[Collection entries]
####################

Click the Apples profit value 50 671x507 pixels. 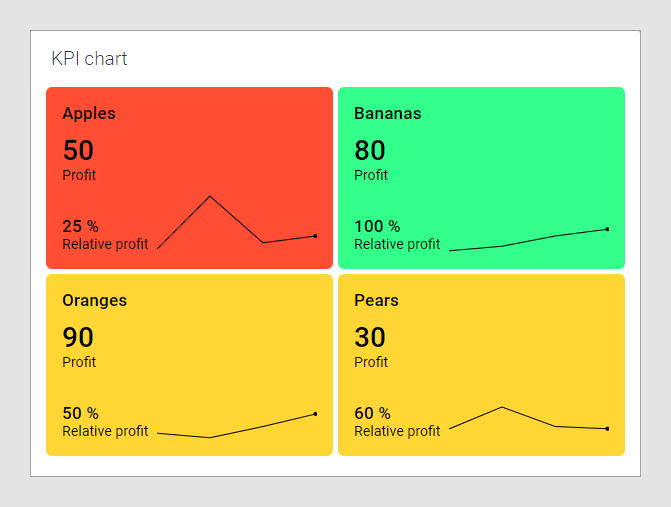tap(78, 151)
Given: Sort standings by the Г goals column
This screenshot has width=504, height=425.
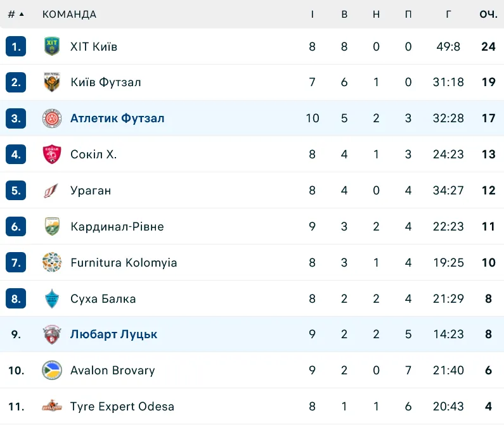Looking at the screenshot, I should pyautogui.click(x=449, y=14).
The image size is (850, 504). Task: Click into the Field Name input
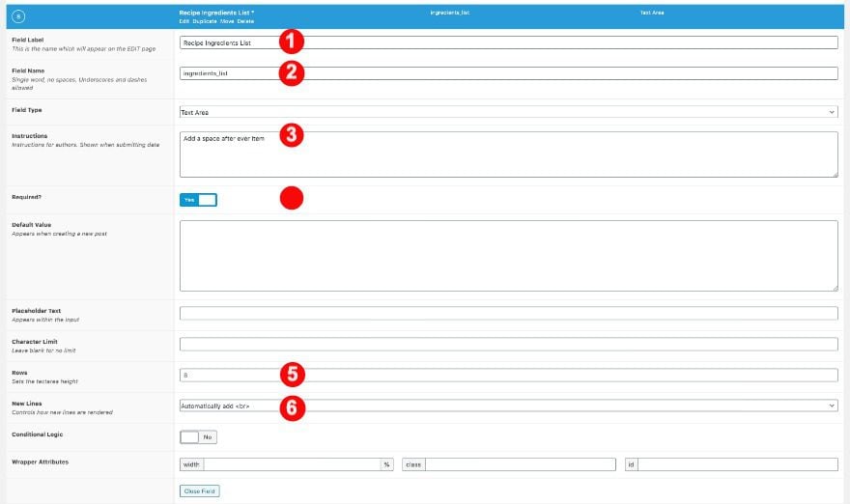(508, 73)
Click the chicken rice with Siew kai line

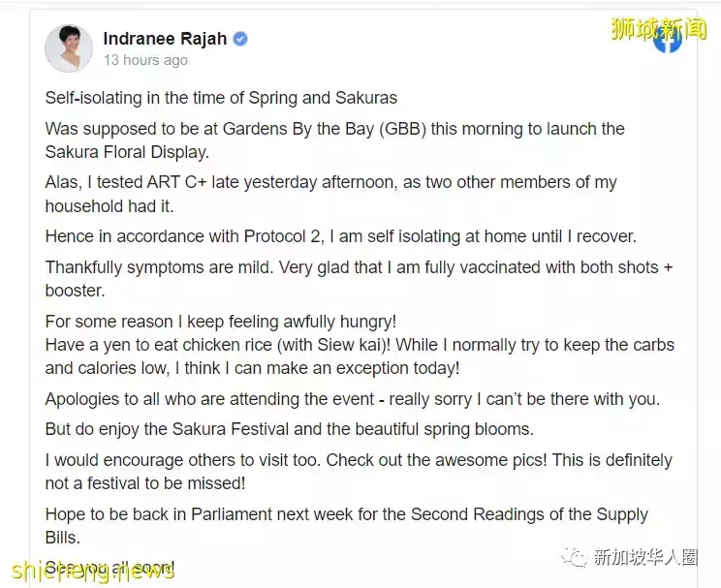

####################

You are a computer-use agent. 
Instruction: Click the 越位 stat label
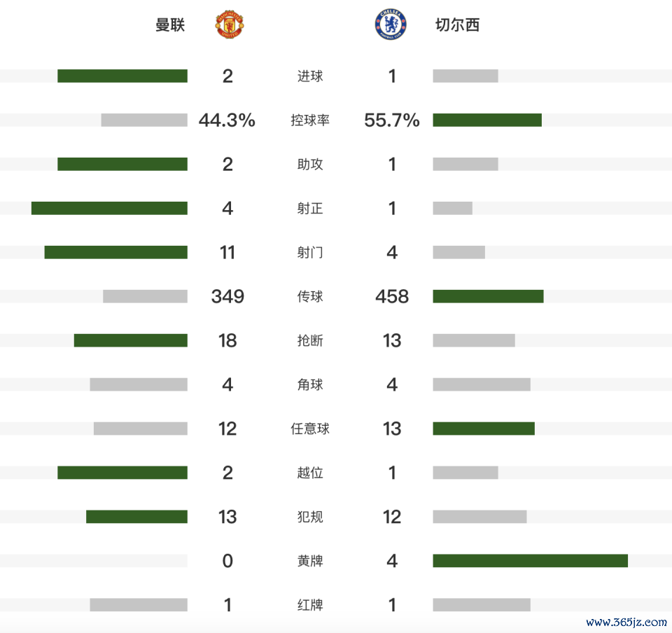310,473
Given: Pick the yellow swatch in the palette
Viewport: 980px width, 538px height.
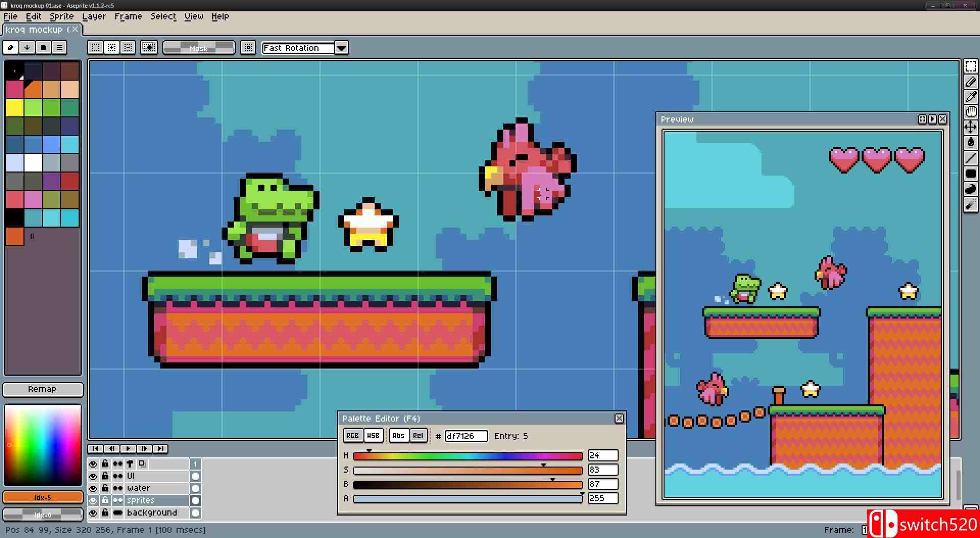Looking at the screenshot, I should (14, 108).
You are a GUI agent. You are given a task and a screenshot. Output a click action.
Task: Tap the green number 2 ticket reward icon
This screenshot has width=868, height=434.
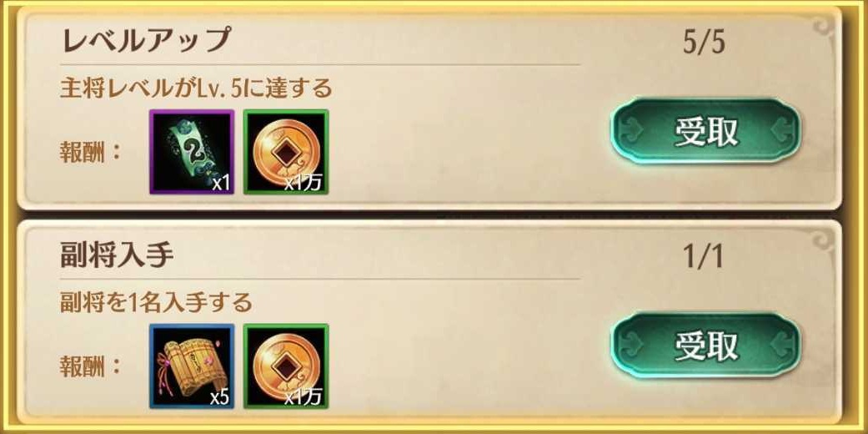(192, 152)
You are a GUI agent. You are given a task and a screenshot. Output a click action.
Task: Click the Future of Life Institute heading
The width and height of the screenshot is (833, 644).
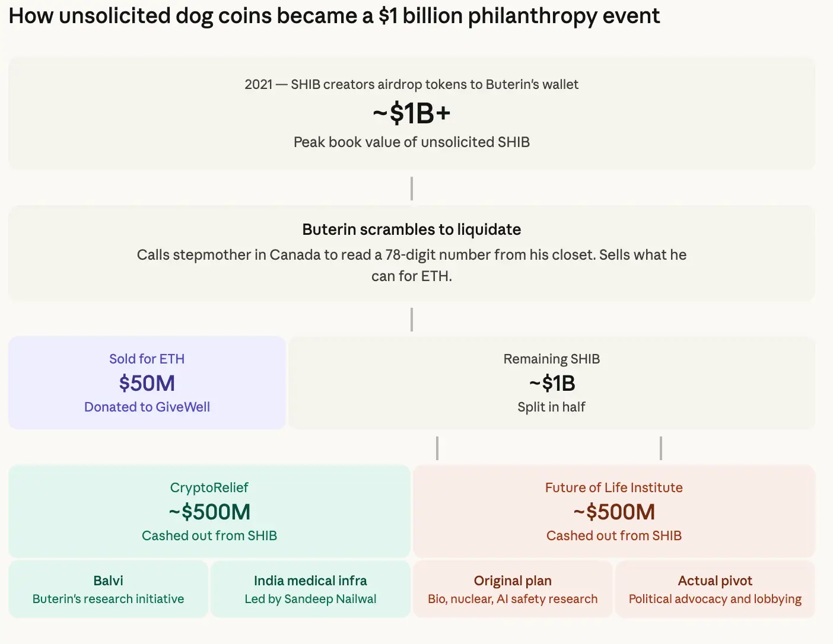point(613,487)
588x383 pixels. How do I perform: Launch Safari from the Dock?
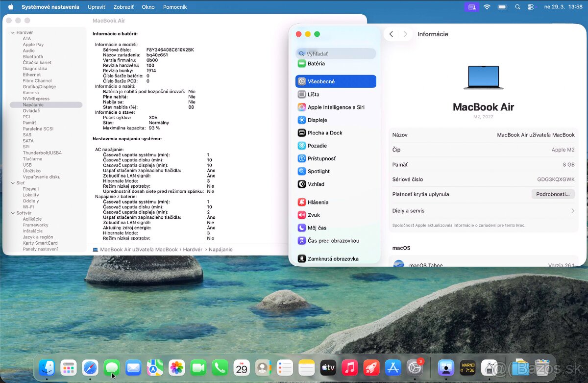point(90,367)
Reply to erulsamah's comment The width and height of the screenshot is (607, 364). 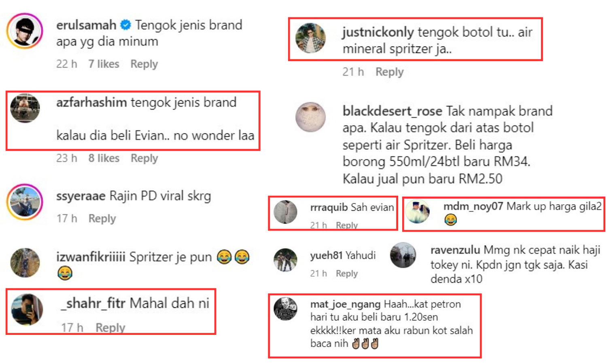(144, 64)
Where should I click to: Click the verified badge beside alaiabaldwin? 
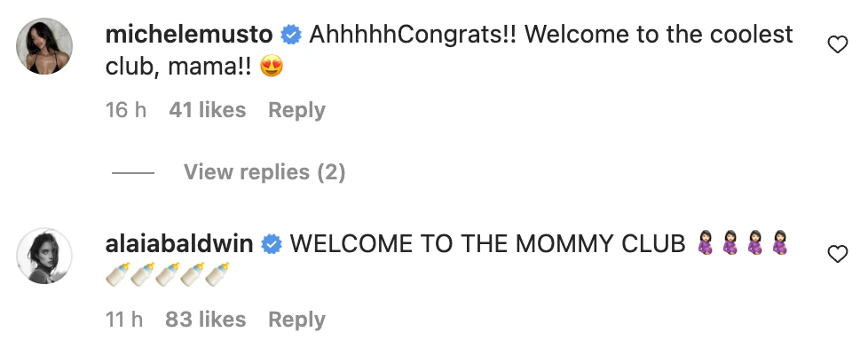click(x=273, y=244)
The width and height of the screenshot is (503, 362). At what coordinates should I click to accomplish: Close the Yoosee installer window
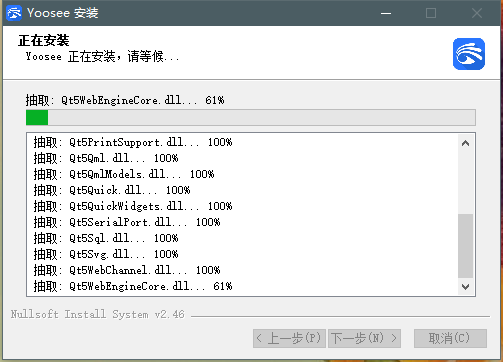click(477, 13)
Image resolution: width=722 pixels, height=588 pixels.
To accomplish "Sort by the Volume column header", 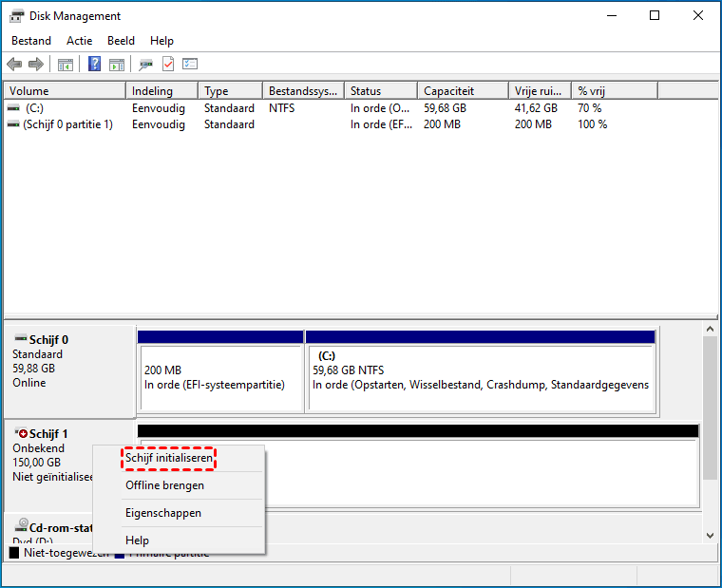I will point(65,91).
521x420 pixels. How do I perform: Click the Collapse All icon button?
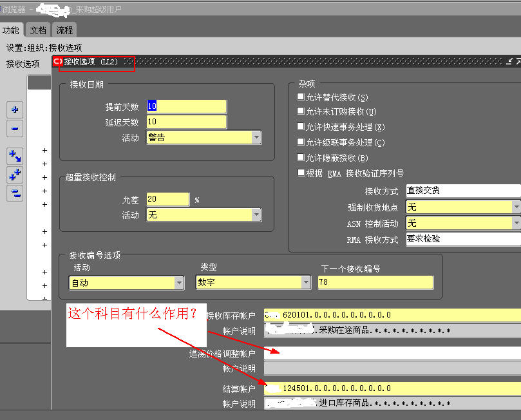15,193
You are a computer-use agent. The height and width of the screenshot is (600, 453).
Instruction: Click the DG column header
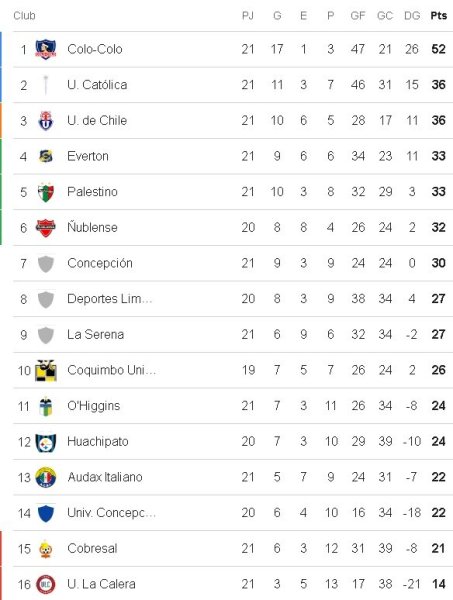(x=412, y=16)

####################

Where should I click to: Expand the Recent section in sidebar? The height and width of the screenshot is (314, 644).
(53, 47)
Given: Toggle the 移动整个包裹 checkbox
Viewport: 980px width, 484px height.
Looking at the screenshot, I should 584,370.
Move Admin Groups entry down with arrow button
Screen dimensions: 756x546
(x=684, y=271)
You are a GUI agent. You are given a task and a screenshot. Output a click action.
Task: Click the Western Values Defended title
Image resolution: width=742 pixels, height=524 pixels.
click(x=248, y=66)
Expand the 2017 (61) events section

####################

§ Exercise prompt
From the data above, output only the lines between the line containing "Viewport: 980px width, 484px height." and the line containing "Expand the 2017 (61) events section", inclusive, exactly as written.

§ Solved problem
Viewport: 980px width, 484px height.
Looking at the screenshot, I should 584,370.
Move Admin Groups entry down with arrow button
Screen dimensions: 756x546
(x=684, y=271)
You are a GUI agent. You are given a task and a screenshot. Output a click action.
Task: Click the Western Values Defended title
Image resolution: width=742 pixels, height=524 pixels.
click(x=248, y=66)
Expand the 2017 (61) events section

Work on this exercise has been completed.